Em dezembro de 2019 foi transferido para o Cipiar, onde teve oportunidade de reiniciar os estudos com ajuda das pedagogas Jamirna Zoraida Olímpio e Adriana Ferreira. E, para ele, isso é um sonho antigo. Porém, destaca que há alguns perigos, como “arrumar uma namorada”, exemplifica, tirando novos risos das pedagogas.
As aulas são ofertadas em módulos pelo CEEJA (Centro Estadual de Educação de Jovens e Adultos), já tendo estudado português, matemática, artes, inglês, educação física e, no momento, segue com os módulos remotos, por conta da pandemia do novo coronavírus e fazer parte do grupo de risco. “Mas vou continuar, pois meu sonho é chegar a fazer uma faculdade para ser advogado, detetive ou engenheiro agrônomo, para continuar a ‘mexer’ com plantação”, almeja Manoel.
Como estudante antenado com as questões do presente, o idoso sonha em ter um computador para realizar pesquisas relacionadas aos temas que está estudando. “Uso na escola, mas aqui no Cipiar não está disponível. Tenho muita vontade de aprender informática”, clama.
UP NA HORTA
E no Cipiar, Manoel deu continuidade às atividades de agricultura, ampliando a horta do Centro, onde planta alface, couve, cebola, coentro, almeirão, melancia, quiabo, feijão, milho, banana, girassóis, flor do deserto, limão, entre outros. Ele levou a Reportagem do Correio para conhecer a plantação, e no pé de limão foi avistada uma casa de marimbondos, e ele tranquilamente disse “são os guardas da nossa horta”, e sorriu.
Seu Manoel é apenas um, dos vários idosos do Cipiar, que possuem histórias incríveis, algumas das quais serão contadas na série de reportagens do Correio de Carajás em alusão à Semana do Idoso, cuja data é comemorada no dia 1º de outubro.
Atividades da Semana do Idoso no Cipiar
Atualmente, o Cipiar atende 26 idosos. Nesta segunda-feira, 28, iniciaram as atividades em comemoração à Semana do Idoso, que segue até quinta, dia 1º de outubro.
Na segunda, os idosos participaram de uma celebração religiosa, com participação do pastor Kléber Félix, da Igreja Adventista do Sétimo Dia, além de cuidados da beleza, com a diretora nacional da Mary Kay, Mônica Oliveira.

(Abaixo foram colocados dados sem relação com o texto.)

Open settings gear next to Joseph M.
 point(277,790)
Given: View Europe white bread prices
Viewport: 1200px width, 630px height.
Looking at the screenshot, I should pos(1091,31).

Na terça, 29, a partir de 8h30, haverá novo momento religioso, com participação do pastor Paiva, da Igreja Assembleia de Deus Missão. Em seguida, haverá contribuição das fisioterapeutas da Clínica Fisioforma.
Na Quarta-feira ,30, a equipe da Biblioteca Orlando Lima Lobo fará uma apresentação lúdica para os idosos. À tarde, a partir de 17 horas, ocorre Bingo Dançante, seguido de Luau da Terceira Idade, com a participação do Dj Souza.
Na quinta-feira, dia 1º, os idosos vão participar de um dia de lazer no Clube da AABB.